■ Problem details: Copy exactly every line below, from the first through the one that contains "Il pollo di Trilussa (60, 1370)", and skip all pictures.

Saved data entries
________
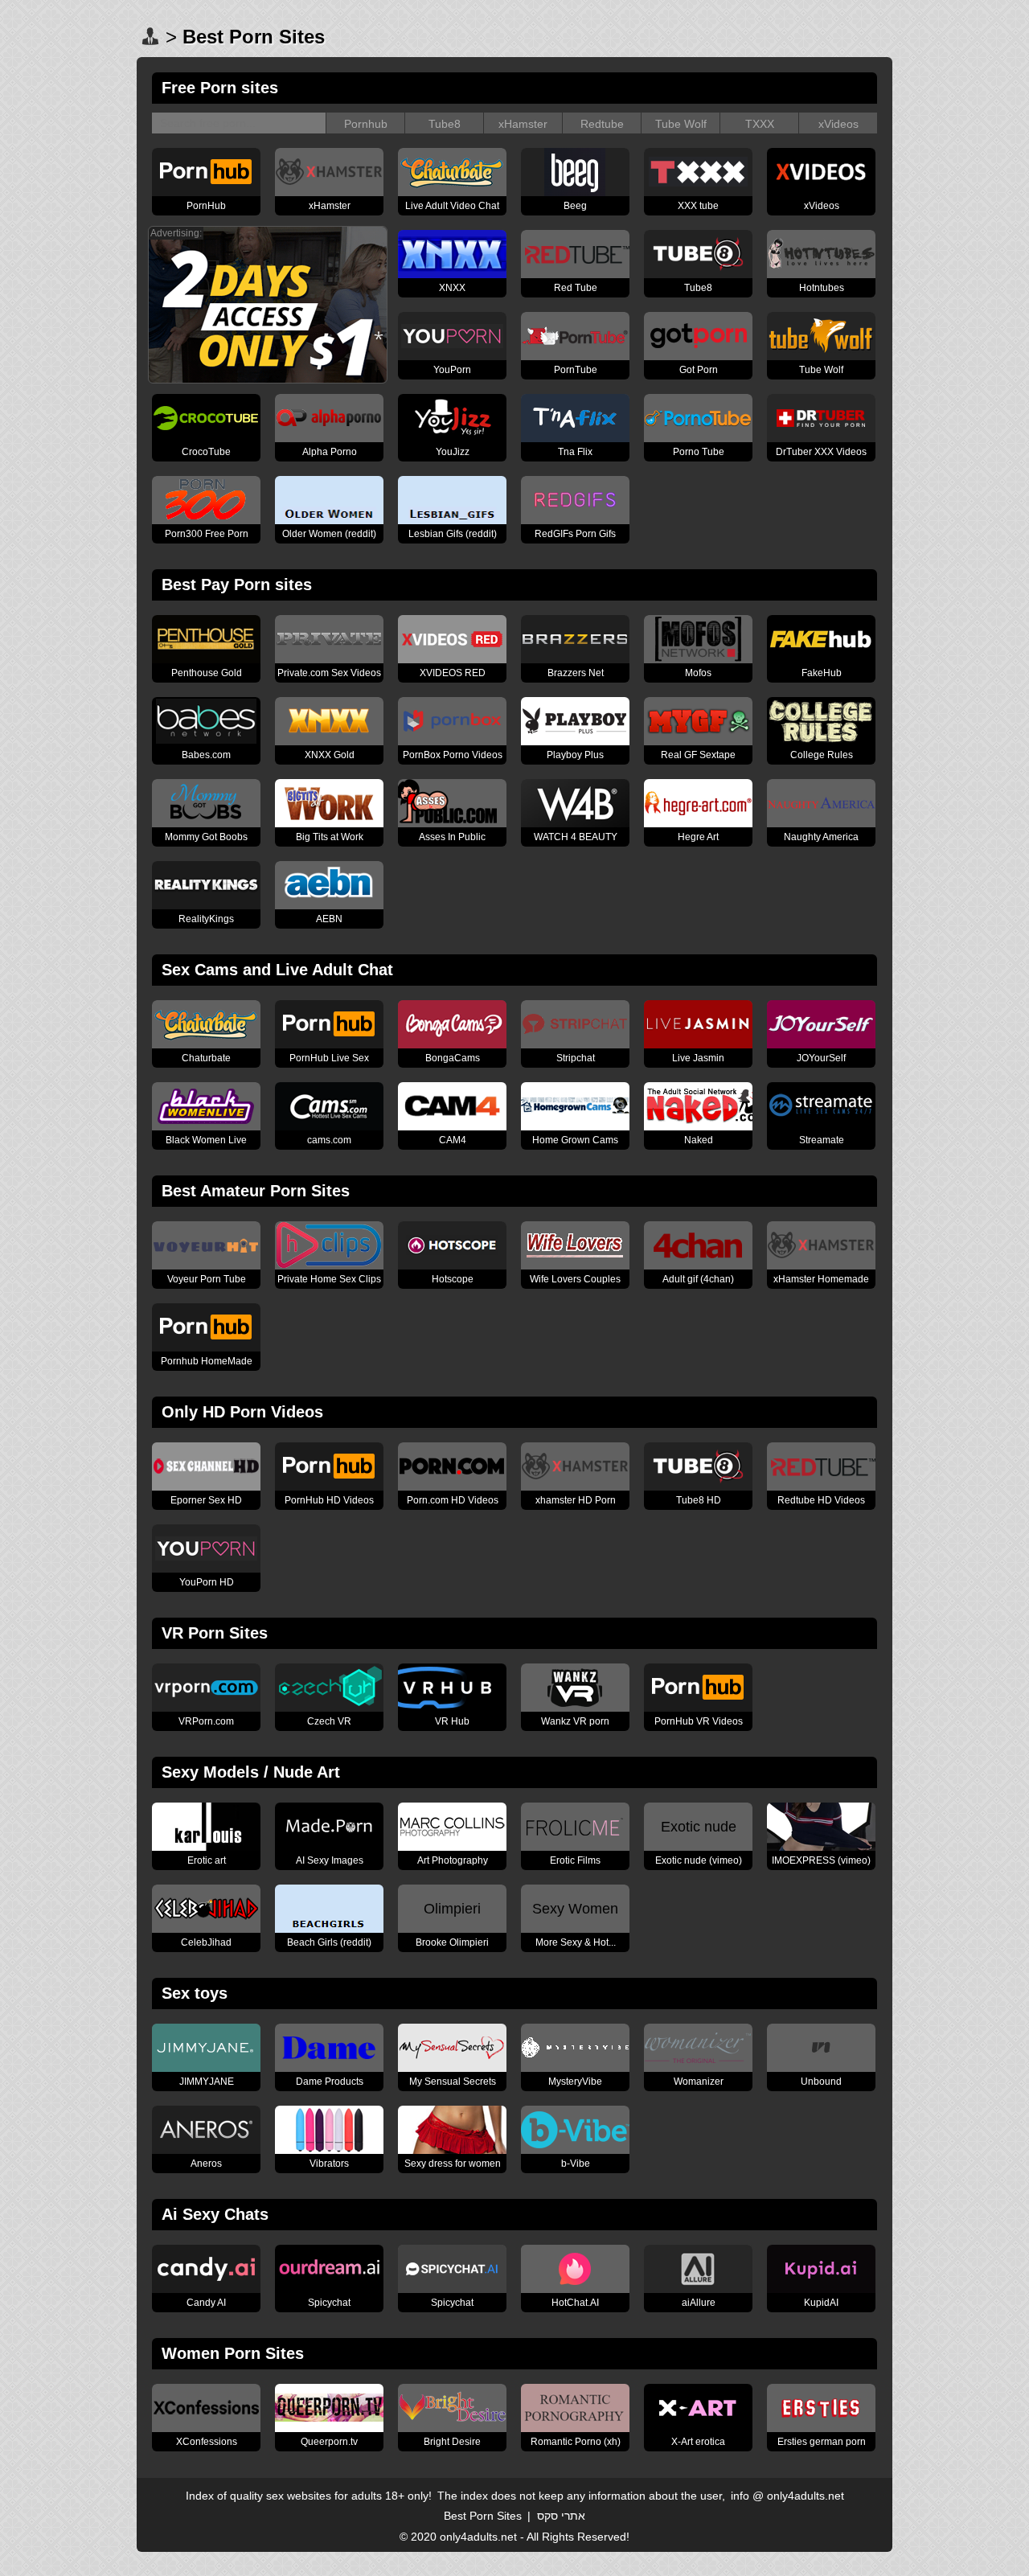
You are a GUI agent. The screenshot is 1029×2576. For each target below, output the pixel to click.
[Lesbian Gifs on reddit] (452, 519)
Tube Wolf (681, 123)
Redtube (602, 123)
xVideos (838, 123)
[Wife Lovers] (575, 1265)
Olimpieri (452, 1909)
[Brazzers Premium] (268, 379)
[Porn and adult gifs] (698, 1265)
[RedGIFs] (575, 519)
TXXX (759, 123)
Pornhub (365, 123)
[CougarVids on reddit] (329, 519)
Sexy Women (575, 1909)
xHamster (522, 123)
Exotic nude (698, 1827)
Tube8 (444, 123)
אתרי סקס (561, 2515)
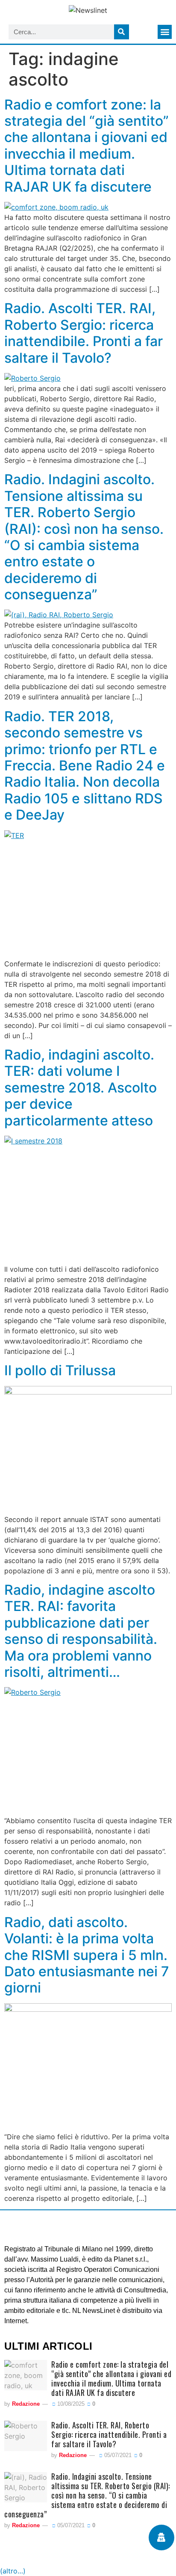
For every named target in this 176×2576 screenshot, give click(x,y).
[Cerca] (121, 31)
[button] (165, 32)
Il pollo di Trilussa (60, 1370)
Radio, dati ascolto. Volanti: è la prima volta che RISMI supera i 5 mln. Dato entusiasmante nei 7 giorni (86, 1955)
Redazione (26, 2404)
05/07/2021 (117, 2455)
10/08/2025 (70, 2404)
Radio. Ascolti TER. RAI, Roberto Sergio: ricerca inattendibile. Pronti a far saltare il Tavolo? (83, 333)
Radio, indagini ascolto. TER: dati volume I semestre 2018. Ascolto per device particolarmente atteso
________
■ Task result:
You are a GUI agent. The screenshot is 1029×2576. For each target below, output the pixel to click.
[Lesbian Gifs on reddit] (452, 519)
Tube Wolf (681, 123)
Redtube (602, 123)
xVideos (838, 123)
[Wife Lovers] (575, 1265)
Olimpieri (452, 1909)
[Brazzers Premium] (268, 379)
[Porn and adult gifs] (698, 1265)
[RedGIFs] (575, 519)
TXXX (759, 123)
Pornhub (365, 123)
[CougarVids on reddit] (329, 519)
Sexy Women (575, 1909)
xHamster (522, 123)
Exotic nude (698, 1827)
Tube8 (444, 123)
אתרי סקס (561, 2515)
For every named target in this 176×2576 screenshot, give click(x,y).
[Cerca] (121, 31)
[button] (165, 32)
Il pollo di Trilussa (60, 1370)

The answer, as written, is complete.